E' autore di numerose pubblicazioni su importanti quotidiani giuridici on line, tra cui Studio Cataldi e Mia Consulenza; nel 2018 ha pubblicato il libro "Diritto delle armi, 20 sentenze utili".

La sua Missione era e continua ad essere con lo studio da lui fondato: "aiutare a risolvere problemi giuridici".

Riteneva che il più grande capitale fosse la risorsa umana e che il più grande investimento, la conoscenza. Ha avuto l'opportunità di servire persone in tutta Italia.

I tratti caratteristici della sua azione erano: tattica, esperienza, perseveranza. coraggio, orientamento verso l'obiettivo.

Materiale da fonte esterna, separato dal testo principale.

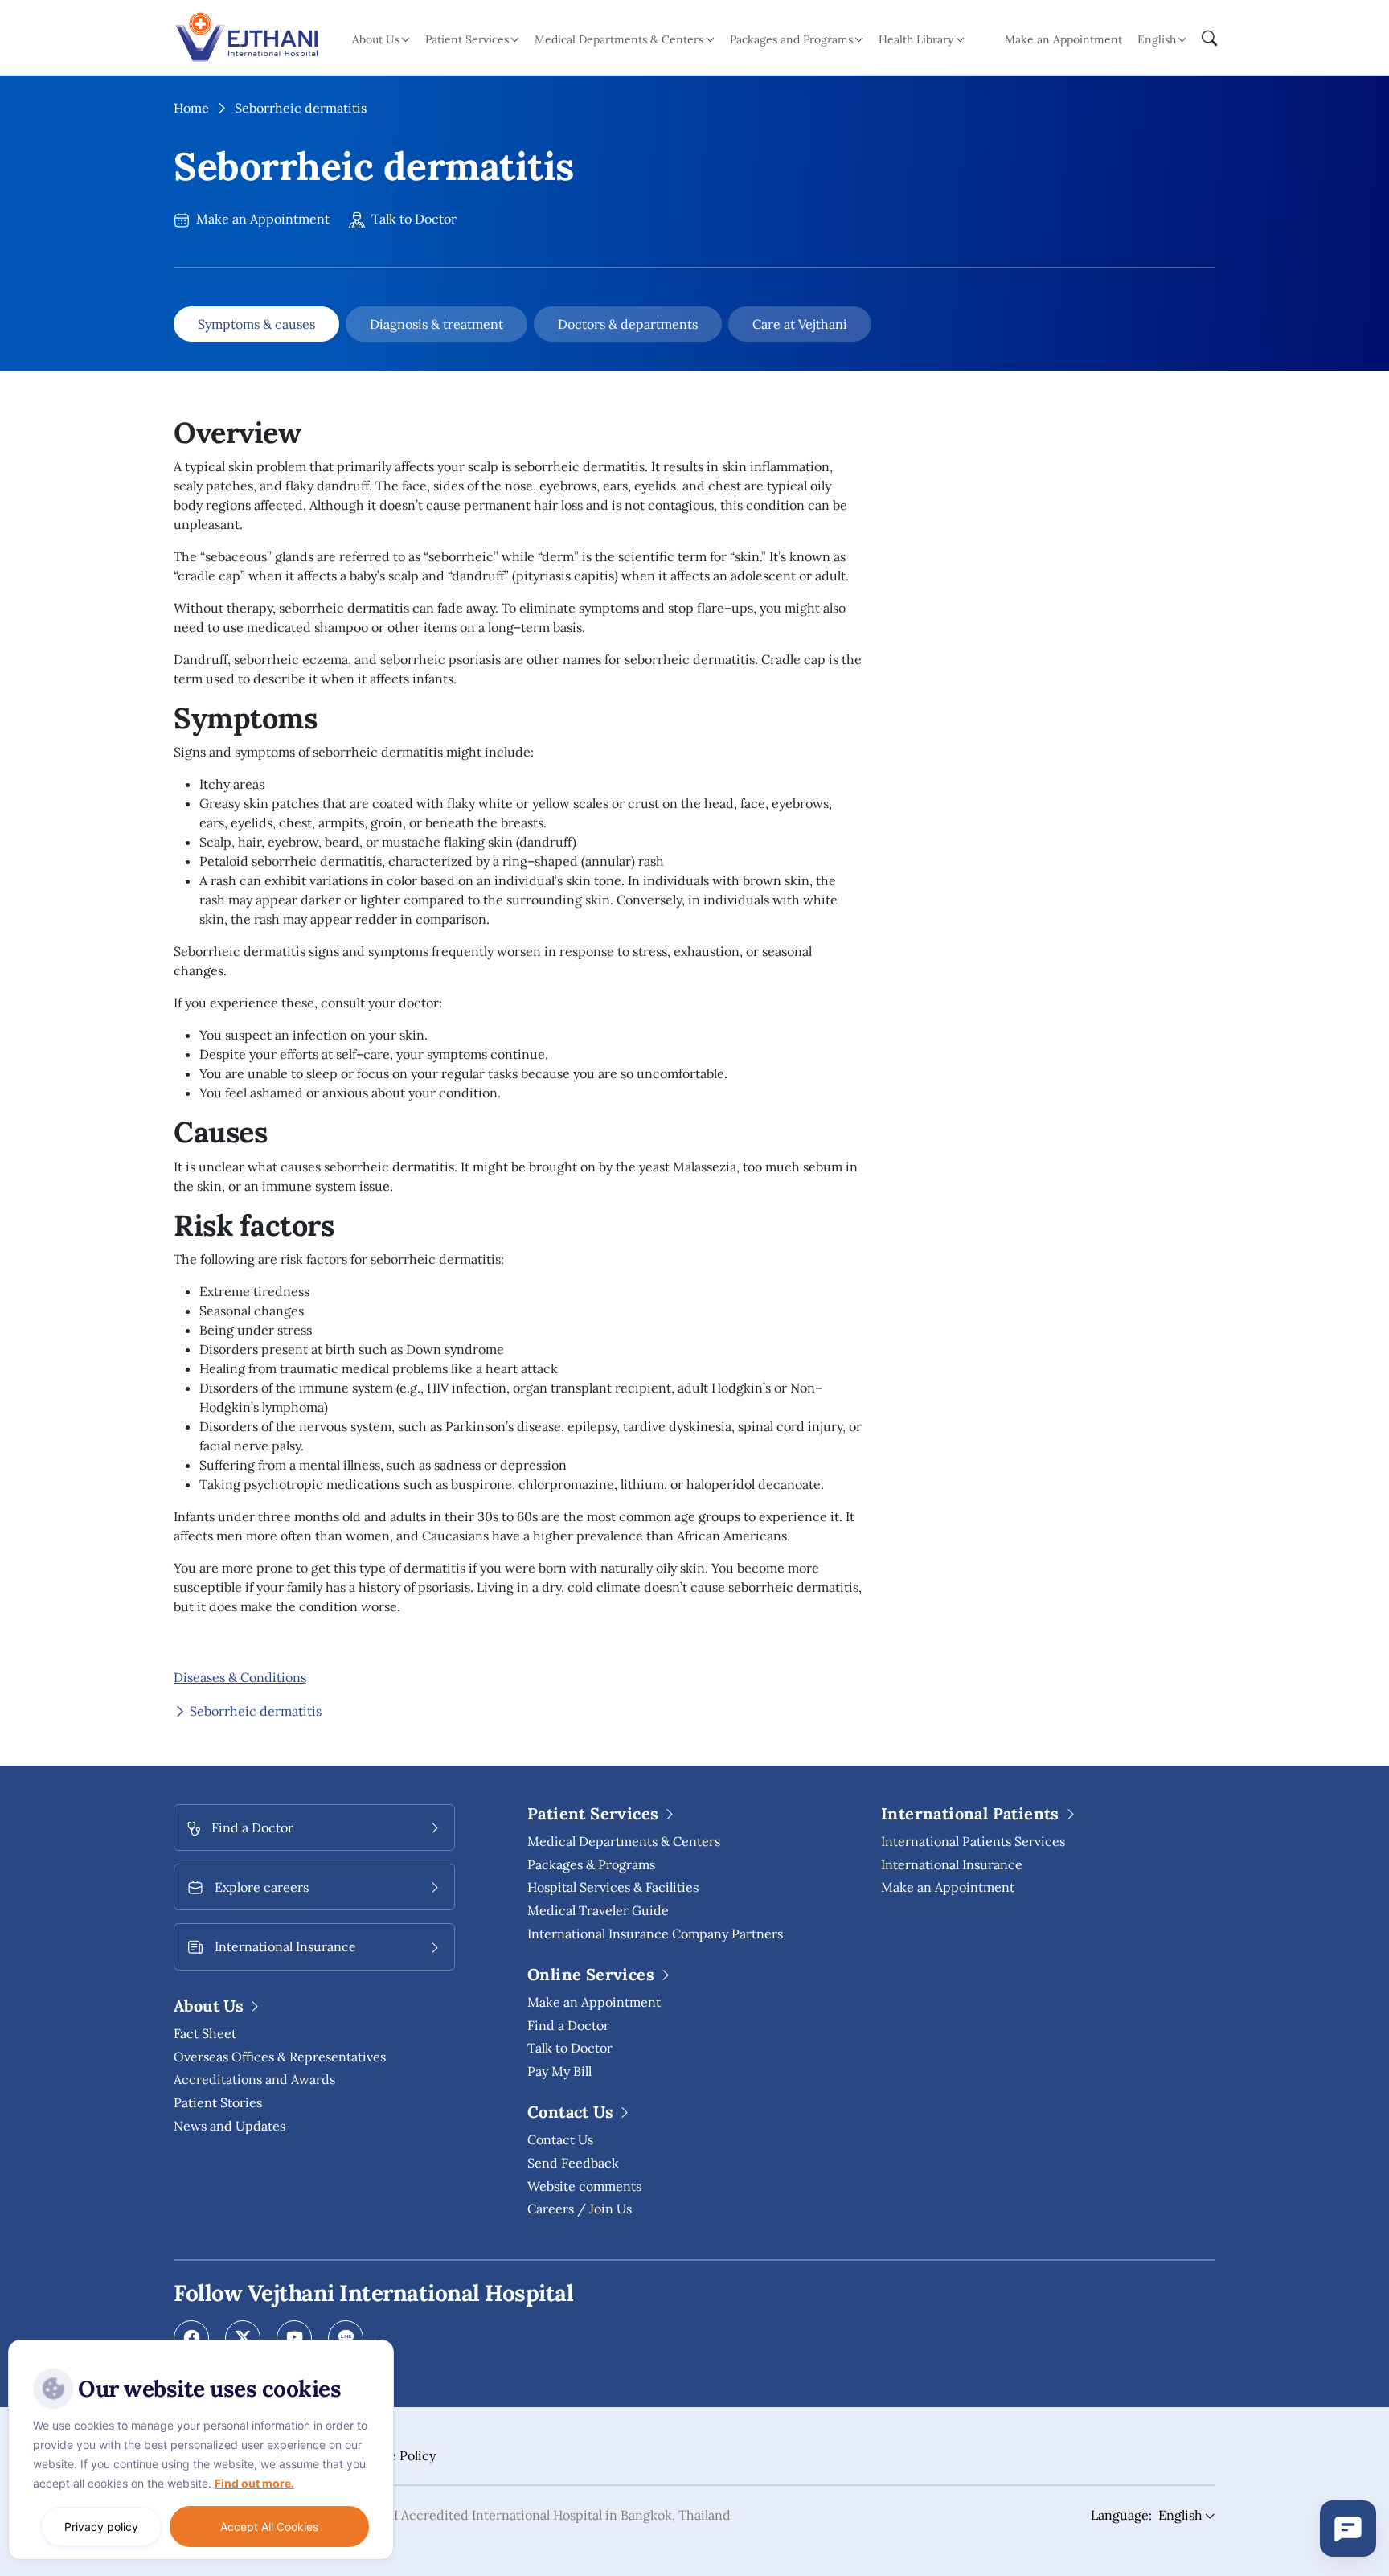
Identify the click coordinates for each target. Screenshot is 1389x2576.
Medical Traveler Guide (598, 1910)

Tutto questo resta, lo studio da lui fondato continua l’attività con gli avvocati e i collaboratori con i quali ha sempre lavorato nel corso degli anni e ai quali ha trasmesso tutte le sue competenze.

 

 

Alessandro Mariani Avvocato

data di nascita: 08/04/1972

 

Principali mansioni e responsabilità: 
Avvocato
Consulenza legale e redazione atti giudiziari per il recupero del credito (Decreto Ingiuntivo e Costituzione nelle opposizioni);
Attività giudiziale e stragiudiziale con apertura di partita iva ed iscrizione alla casa forense;
Iscrizione nell’Albo degli Avvocati stabiliti di Latina dal 26/4/2012.